====== SUPPLIED MATERIAL ======

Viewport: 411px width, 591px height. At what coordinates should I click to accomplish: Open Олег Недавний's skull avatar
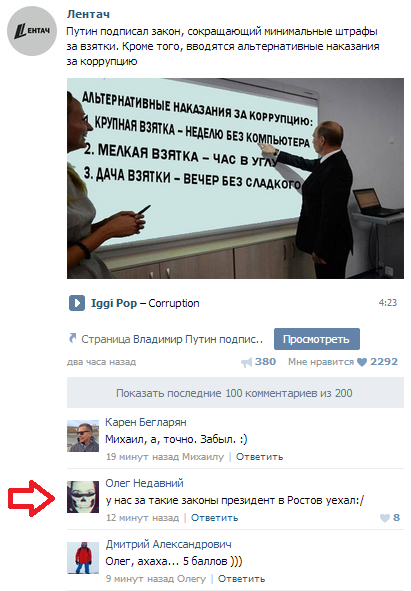click(x=83, y=497)
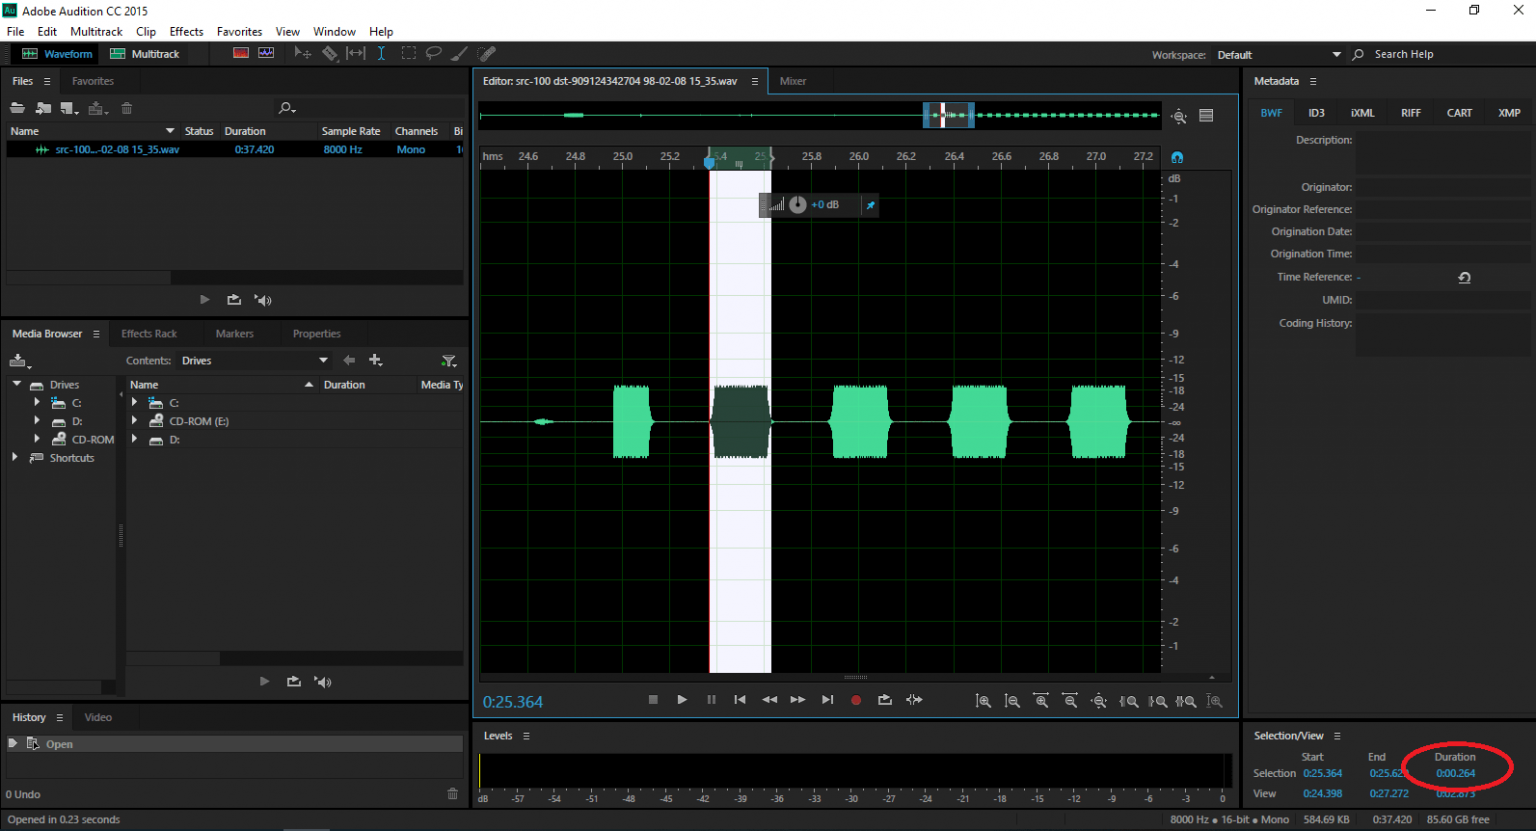This screenshot has height=831, width=1536.
Task: Click the filter icon in Media Browser
Action: click(x=449, y=361)
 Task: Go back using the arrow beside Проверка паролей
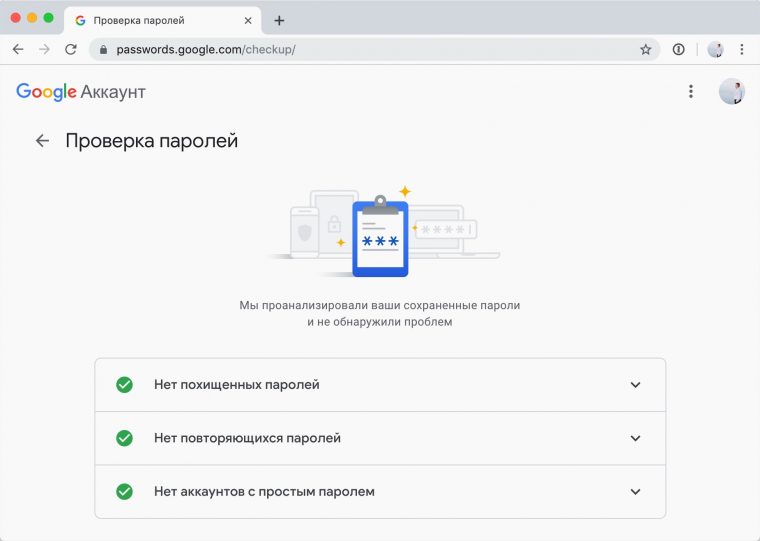point(42,141)
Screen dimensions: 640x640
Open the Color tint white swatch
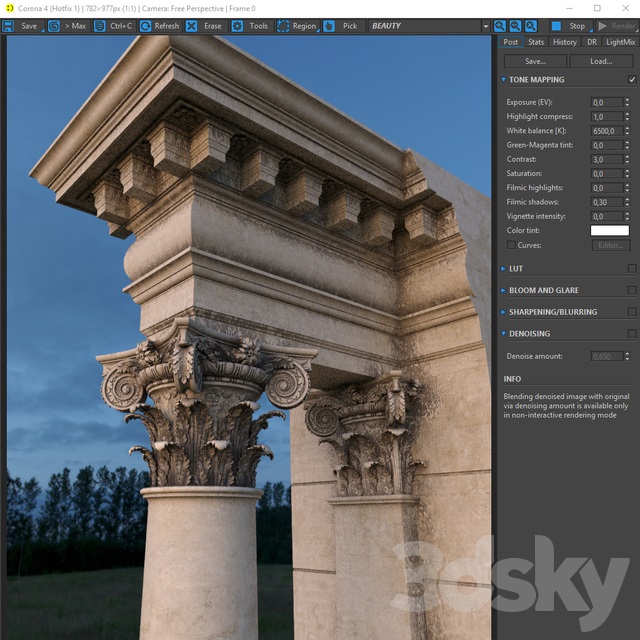[x=609, y=231]
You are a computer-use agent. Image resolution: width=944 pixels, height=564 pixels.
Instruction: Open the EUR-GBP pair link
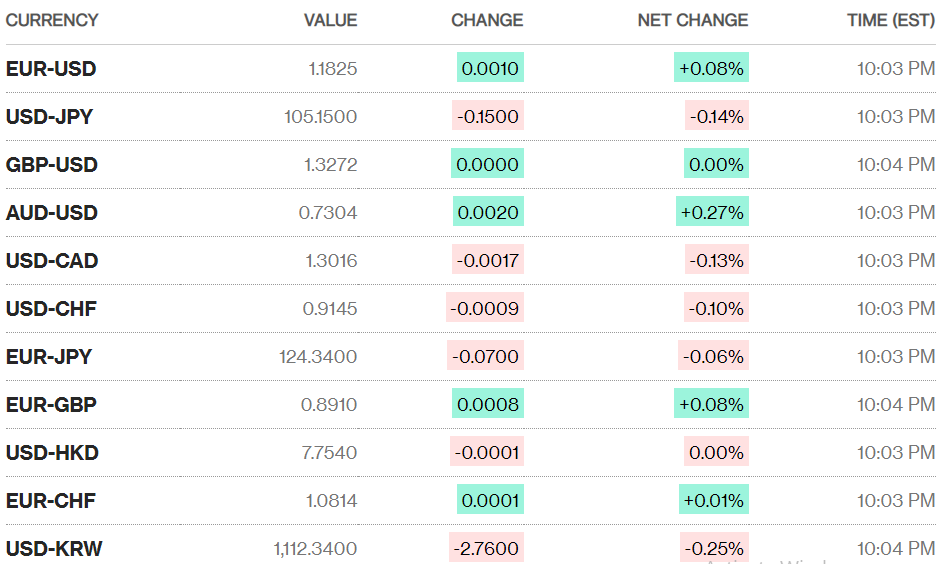(51, 405)
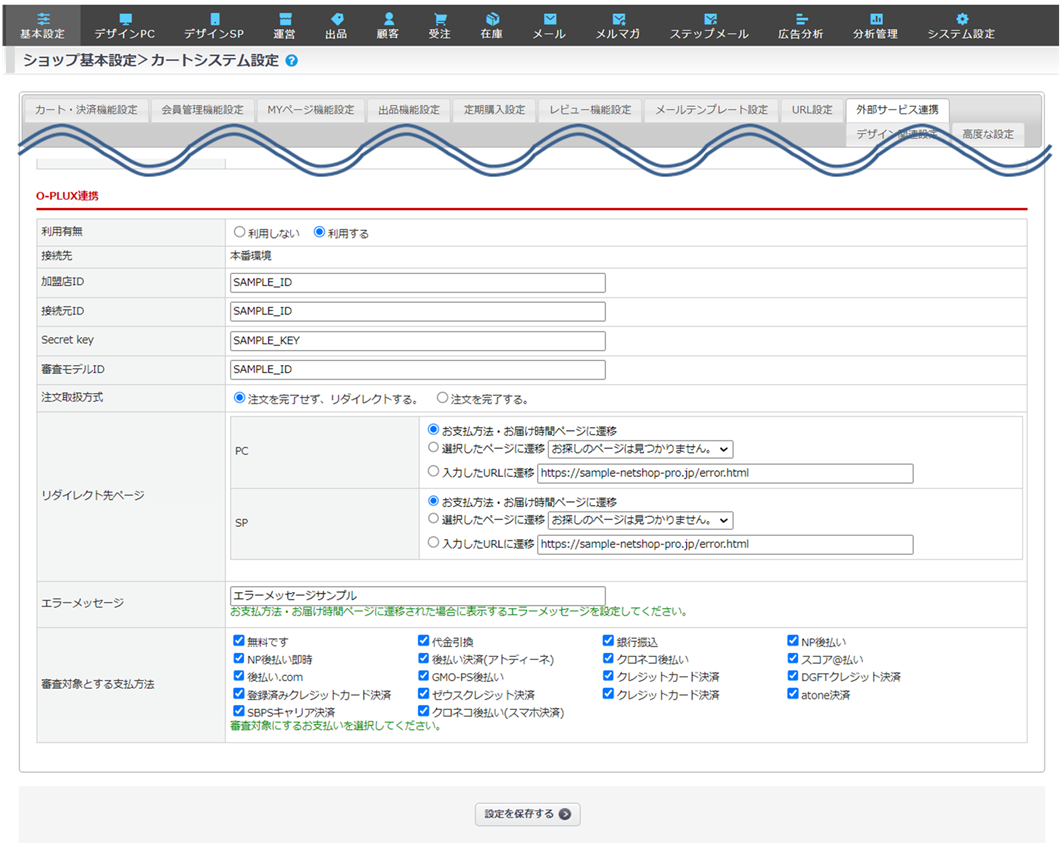Expand the SP redirect page dropdown
Image resolution: width=1061 pixels, height=852 pixels.
click(x=640, y=520)
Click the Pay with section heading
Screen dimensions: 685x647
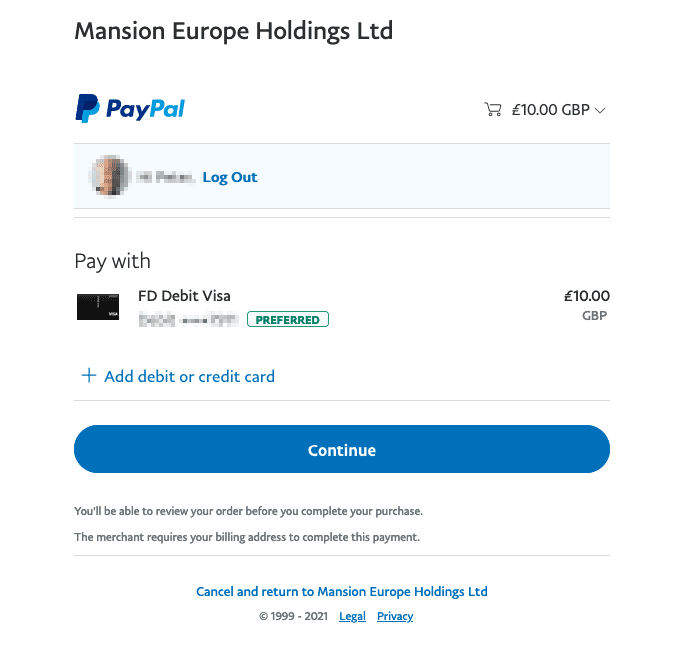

======

** AIM OF THE EXERCISE **
Starting at the line that holds "Instruction: Open the EUR-GBP pair link", copy each line exactly through the end of the material above, keeping both ends and dropping the pictures.

** WRITTEN RESPONSE **
Instruction: Open the EUR-GBP pair link
(51, 405)
Expand the SP redirect page dropdown
Image resolution: width=1061 pixels, height=852 pixels.
click(x=640, y=520)
Click the Pay with section heading
Screen dimensions: 685x647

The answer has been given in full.